So the flop thing was for Bulldozer in general and not the CMT scaling ??
Both. It doesn't matter if AMD achieved their scaling goal (that's not what I was even talking about in the part you highlighted, and remember that an 8150 would have fared worse). When you set the bar that low...
It's pretty obvious that AMD sacrificed far too much performance in the pursuit of cost savings. Their attempt to compete with Intel on performance/dollar blew up in their face. Regardless of whether or not they achieved their measly scaling goal, it severely tarnished their brand.
The end result was a chip that was decidedly
less efficient than their previous architecture from an areal standpoint. AMD could have easily ported Thuban with updated ISA support to the 32nm process and would have come out well ahead of Bulldozer, from a perf/mm2 standpoint, and I guarantee they'd have come out significantly farther ahead on R&D costs as well. It took them an extra year to actually make some progress.
Piledriver definitely fixed a lot of the issues that Bulldozer had, but it's run into a wall. How do you fix single threaded performance if you're decode bound? You could drive up clock speed, which they've already done with Richland. You could increase the capability of the execution units, but then scaling suffers significantly when you load the second core. Obviously there are substantial inefficiencies still left in the pipeline that you could work on, but you're still going to run into that decode and I-cache wall.
The obvious answer is to expand the decode capability and increase the size of the instruction cache, which is exactly what Steamroller's doing. The work going into Steamroller predominately focused on the front end: branch prediction, pre-fetch, dispatch, 50% larger instruction cache and doubled decode. The last two changes alone probably count for around half or more of the die real estate being spent in Steamroller, and they're solely being implemented to improve second-thread scaling -- it won't help single threaded performance at all. This is why I've been stating that the focus of Steamroller is to improve second-thread scaling -- that "30% ops per cycle improvement" is all about the second thread.
That doesn't mean that Steamroller won't move single-threaded performance forward -- it absolutely will. There's so much garbage left to clean up from Bulldozer that it's virtually impossible not to improve things. The front end improvements alone will account for a sizable improvement in single-threaded performance, and there are some pretty significant changes going into the execution units as well. However, Excavator will bring the biggest changes there.

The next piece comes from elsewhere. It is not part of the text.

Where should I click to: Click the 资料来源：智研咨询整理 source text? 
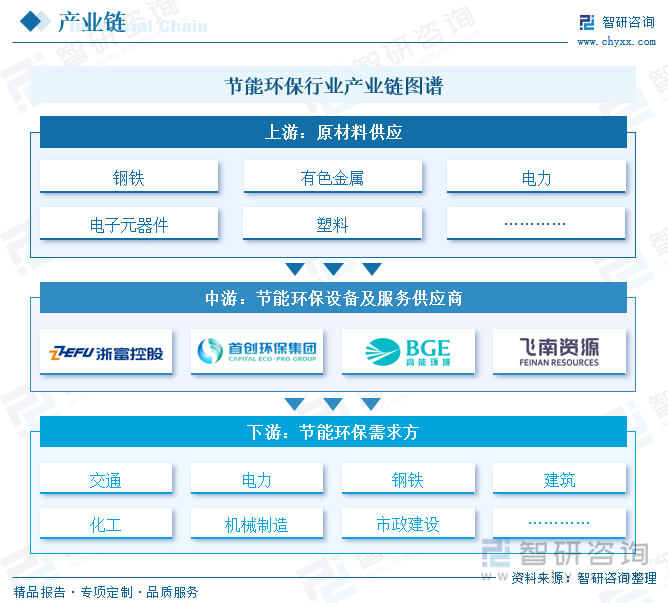pyautogui.click(x=583, y=578)
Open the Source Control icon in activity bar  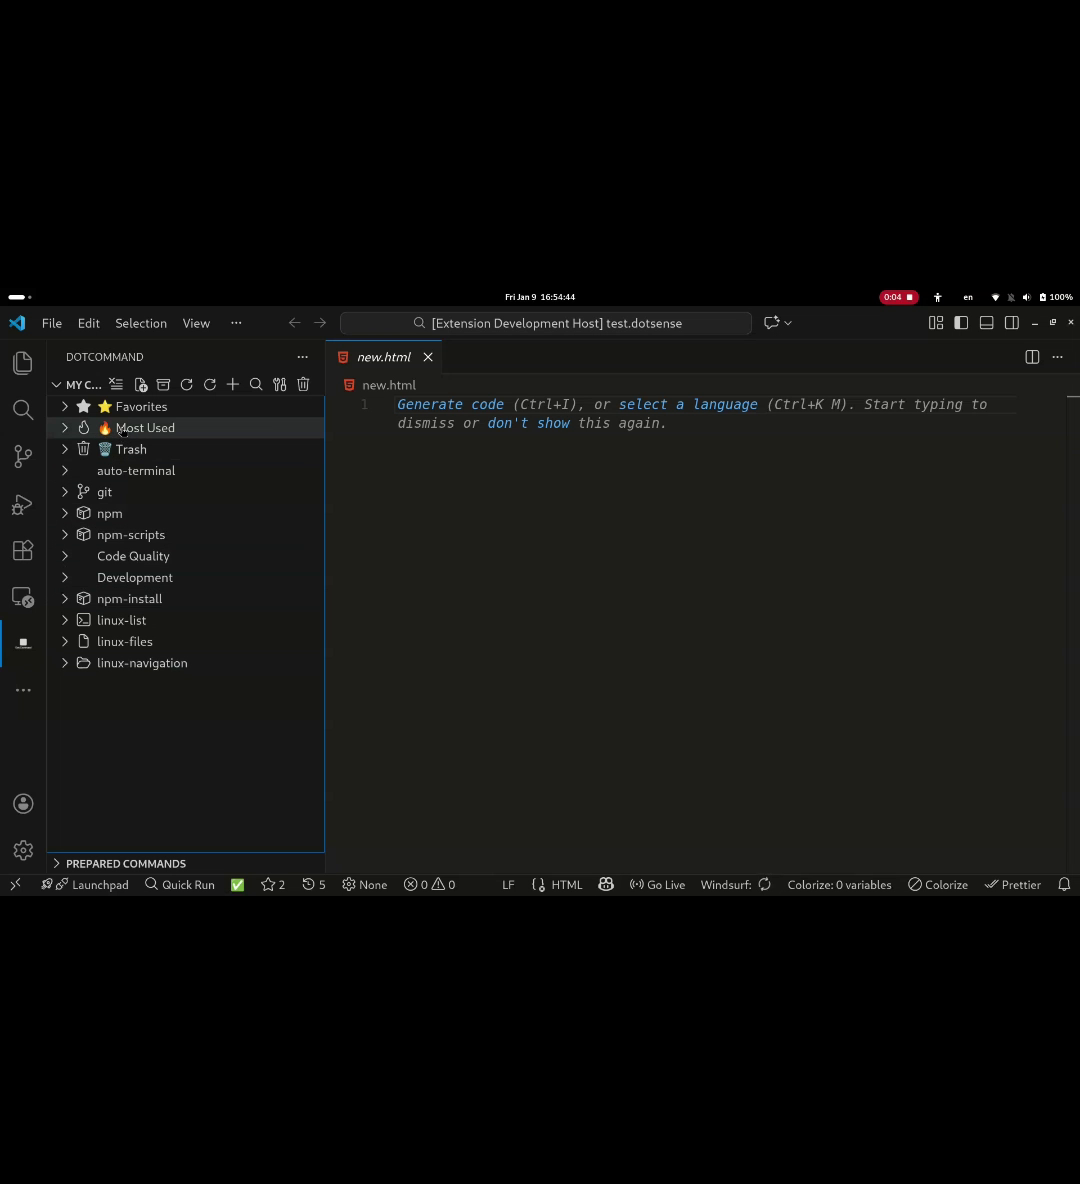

Even if I were optimistic and predicted that Steamroller gives a 30% improvement to single threaded performance, it'd still behind Intel by a good margin, and I'm also worried about the unfixed memory latency issue, which will only become a larger bottleneck with Steamroller. Where you will see Steamroller show its tenacity is with multithreading, but this is where we start getting into the land of unknowns. Loading up a second core will take up more power than it did with Piledriver, so in thermally constricted designs like mobile Kaveri, performance will be very much up to how AMD is able to keep power draw down. You'd all better hope that RCM can deliver.